In the beginning of the week, I tested positive for Covid-19. Even though the symptoms were smilingly gone, yesterday and the day before I noticed my sense of smell was quite odd. I could still smell some things, but not all. In addition, breathing in general had an odd smell. This article was a nice read and explains well how Covid-19 can change our sense of smell.

What’s more likely, she said, is that SARS-CoV-2 injures sustentacular supporting cells, which are like helper cells for the main neurons that pick up on chemicals in the air and send signals to the brain. They help maintain a healthy ecosystem in which the neurons can thrive, and they help guide the neurons to grow and make the right connections.

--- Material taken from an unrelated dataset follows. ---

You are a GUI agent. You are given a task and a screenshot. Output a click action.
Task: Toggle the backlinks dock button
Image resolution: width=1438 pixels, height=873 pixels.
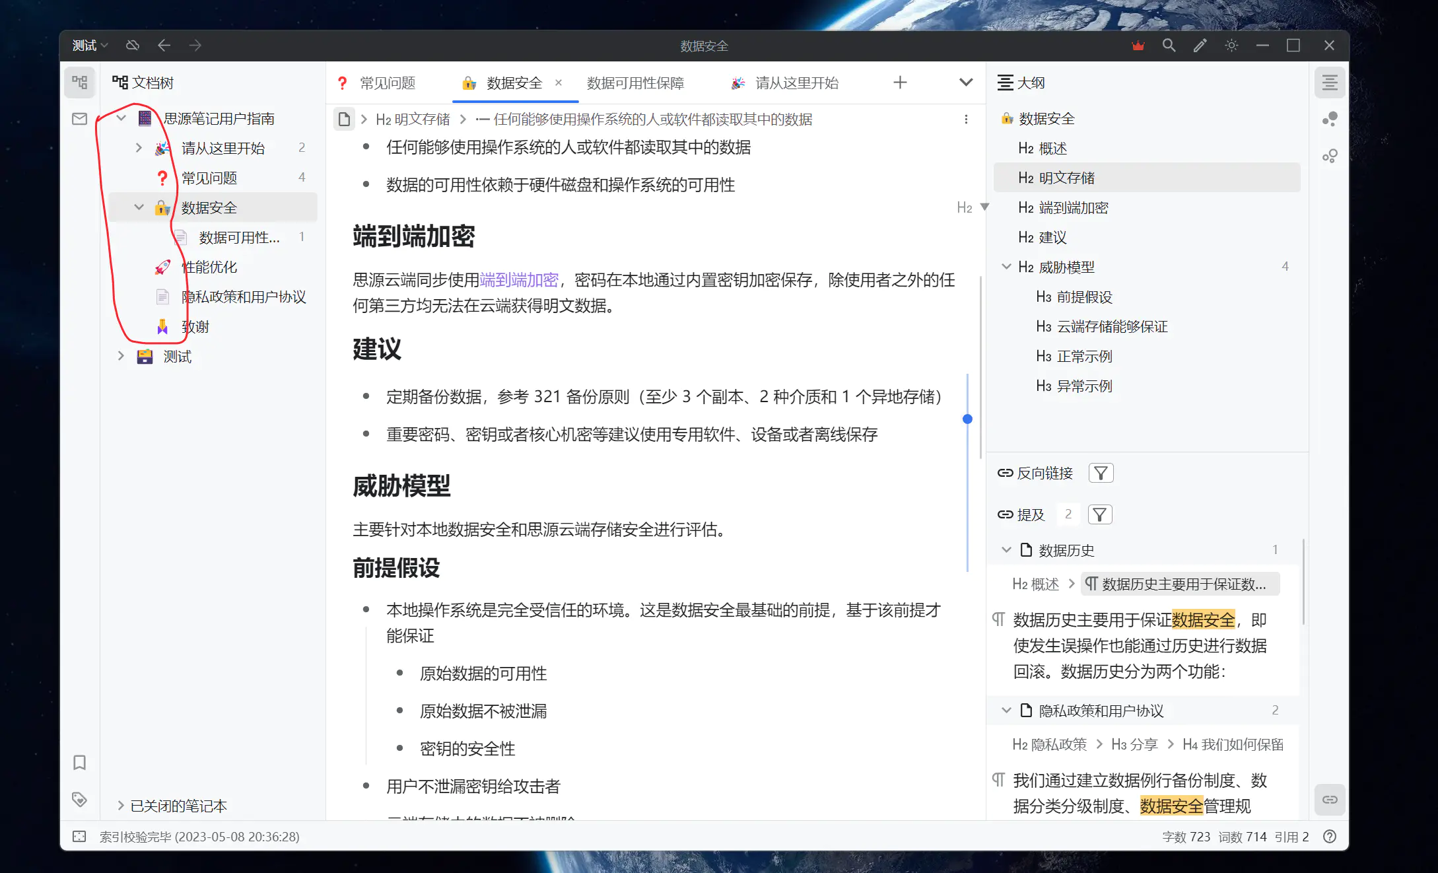coord(1330,800)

SARS-CoV-2 latches onto specific receptors to infect a cell, but olfactory neurons don’t have that receptor. The support cells, however, do. “Our body’s natural immune response is to bring inflammatory molecules to that site to try to kill the invader,” Patel said.

But that response can overwhelm the structural integrity of the support cells, and they end up as collateral damage. Without the proper support, olfactory neurons can’t successfully relay chemical signals to the brain, effectively silencing smell.

Fortunately, it seems I can smell things well again today, so that’s great. Besides, my self-tests are getting fainter and fainter by the day. It’s a bit annoying I came to Lisbon and had to miss all company activities. I met some friends and family instead, which was also great. I’ll be here until Tuesday.